> ABOUT THIS EXERCISE
In your copy, drop the images and return each record exactly as it stands.

(Dataset entries)
**********

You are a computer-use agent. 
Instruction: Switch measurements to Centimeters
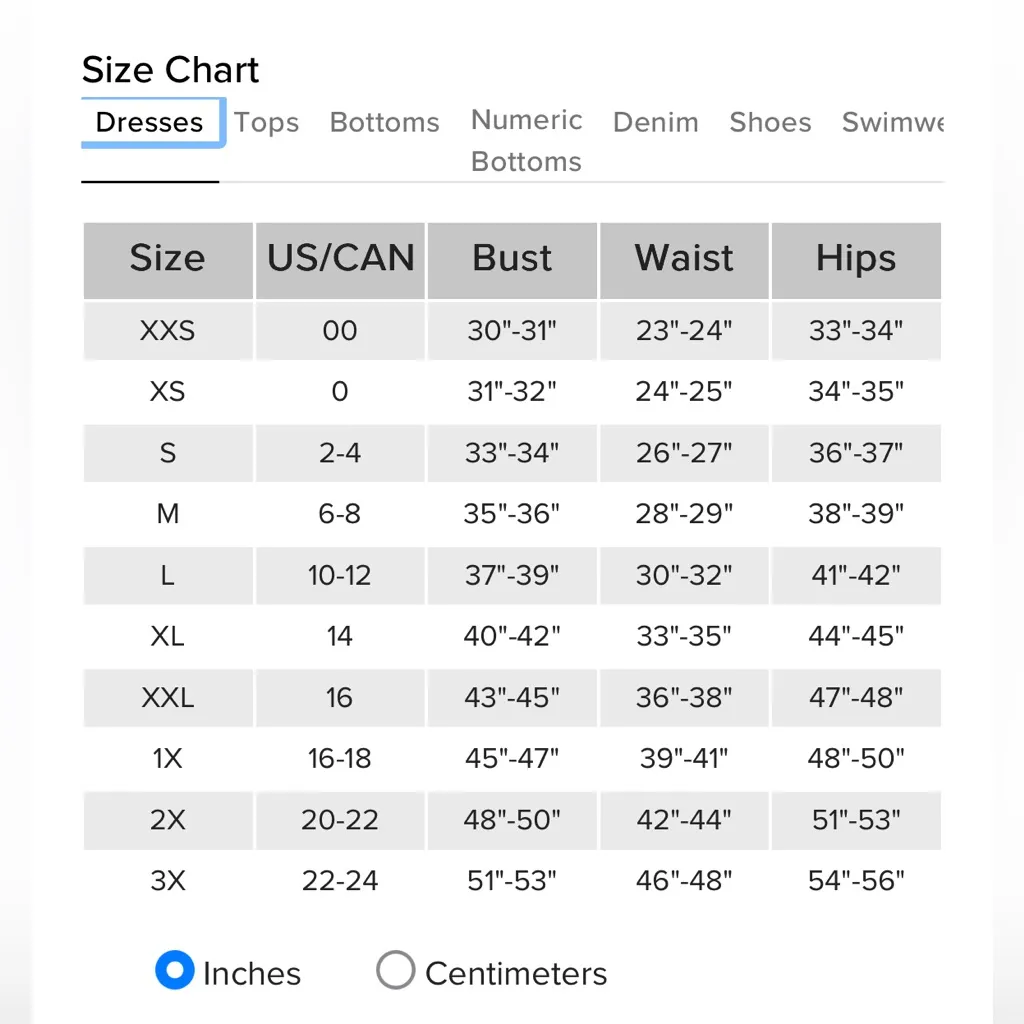click(396, 971)
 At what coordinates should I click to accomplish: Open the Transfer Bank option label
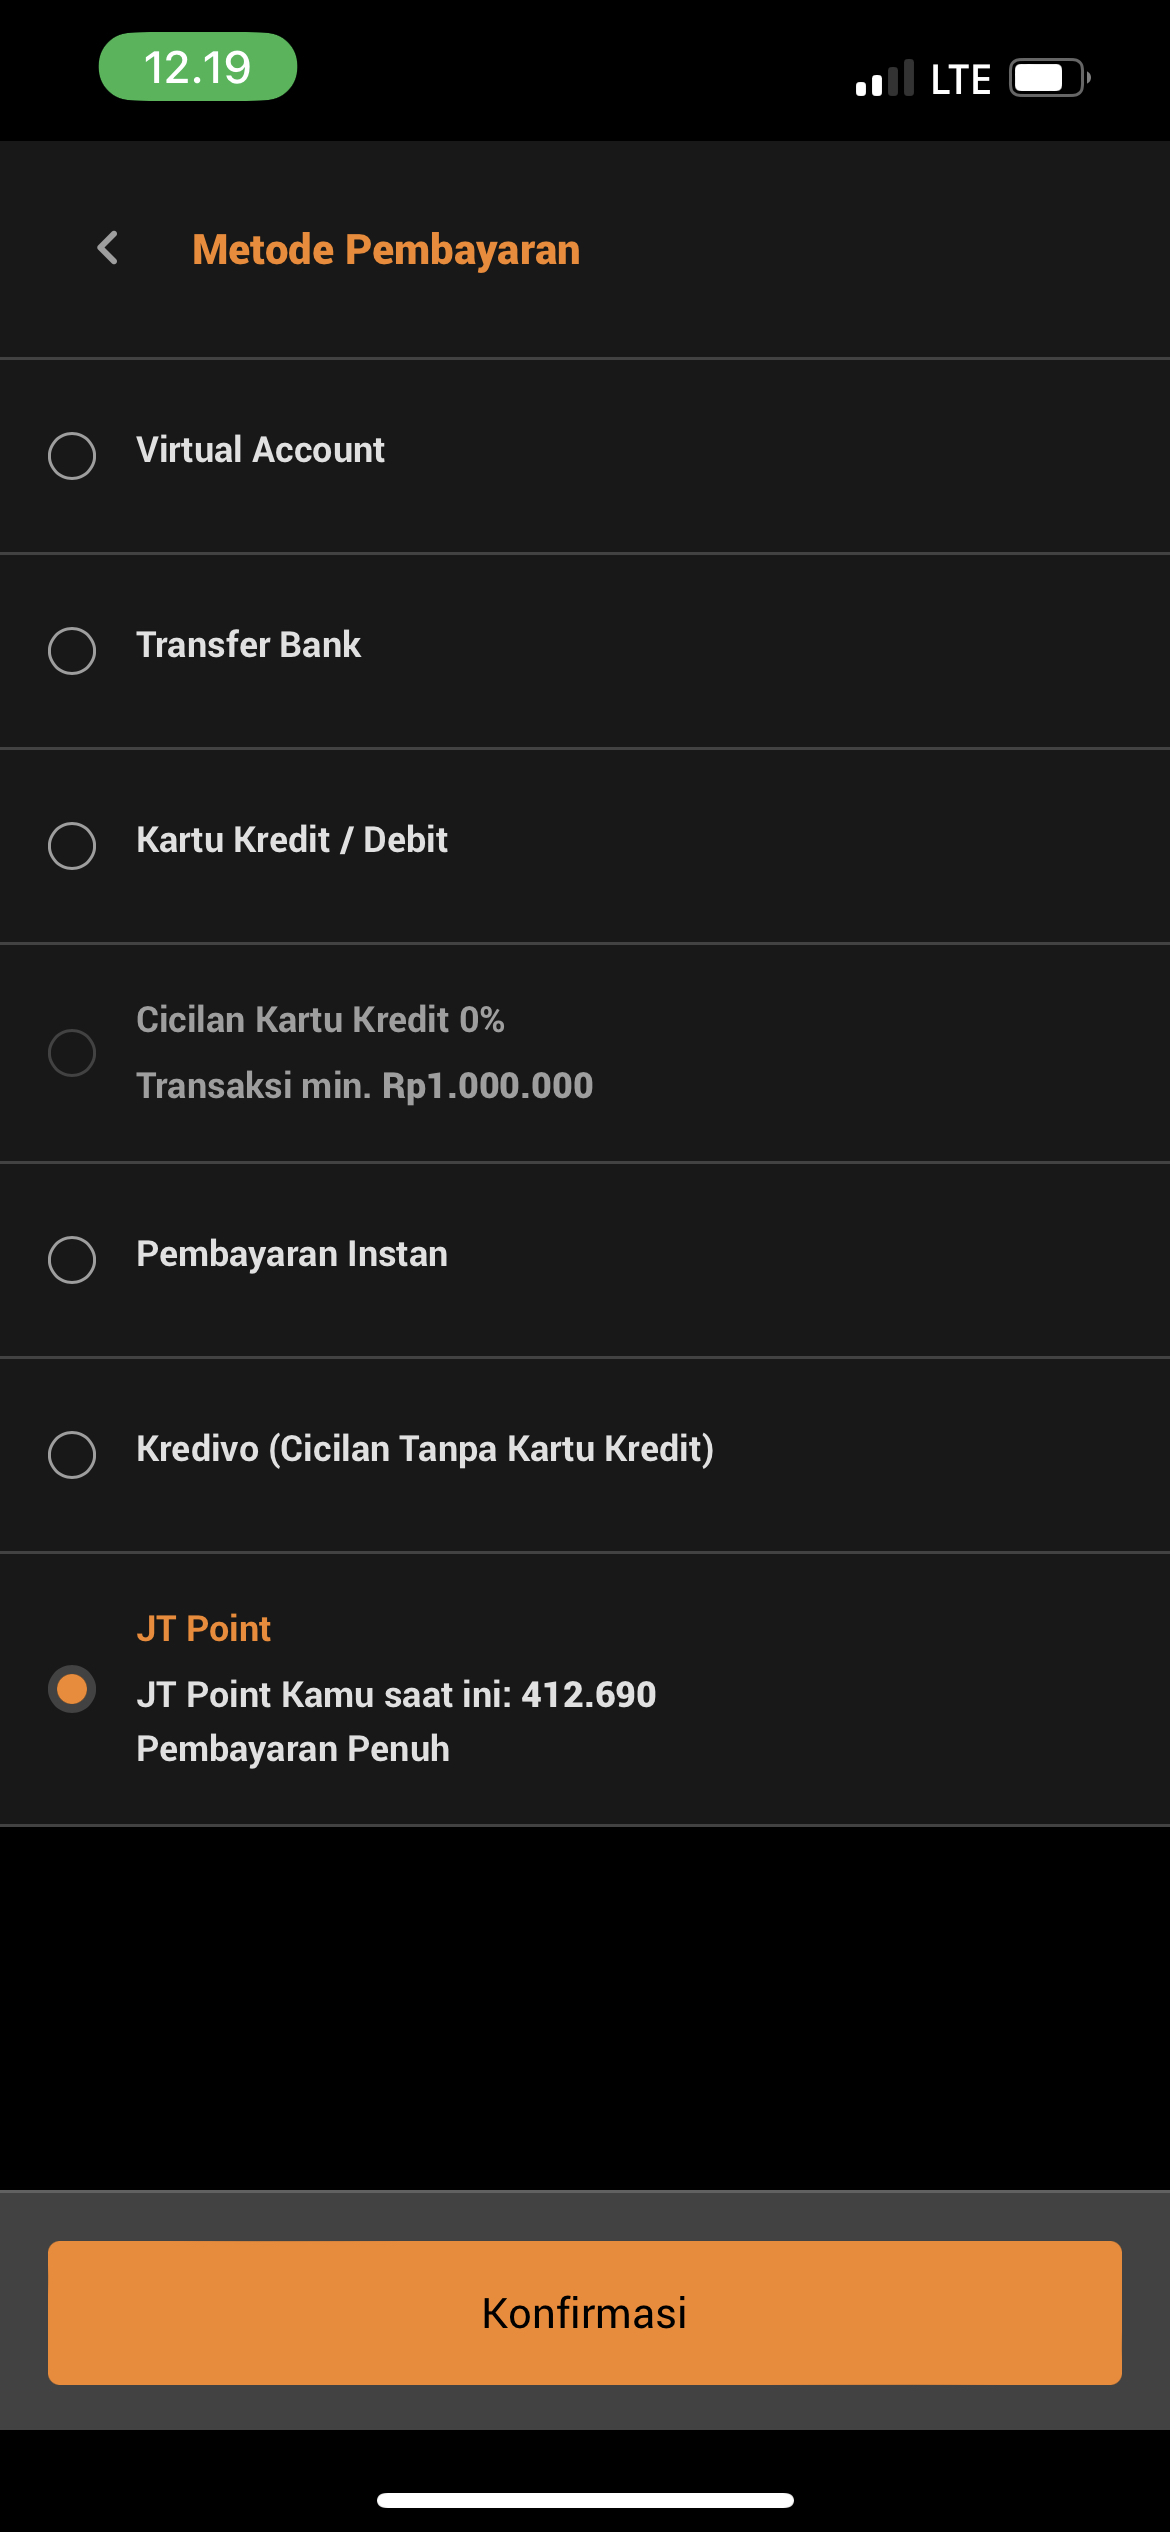point(248,645)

**********

> TASK OUTPUT
You are a computer-use agent. 
Instruction: Switch measurements to Centimeters
click(396, 971)
 At what coordinates should I click to accomplish: Open the Transfer Bank option label
point(248,645)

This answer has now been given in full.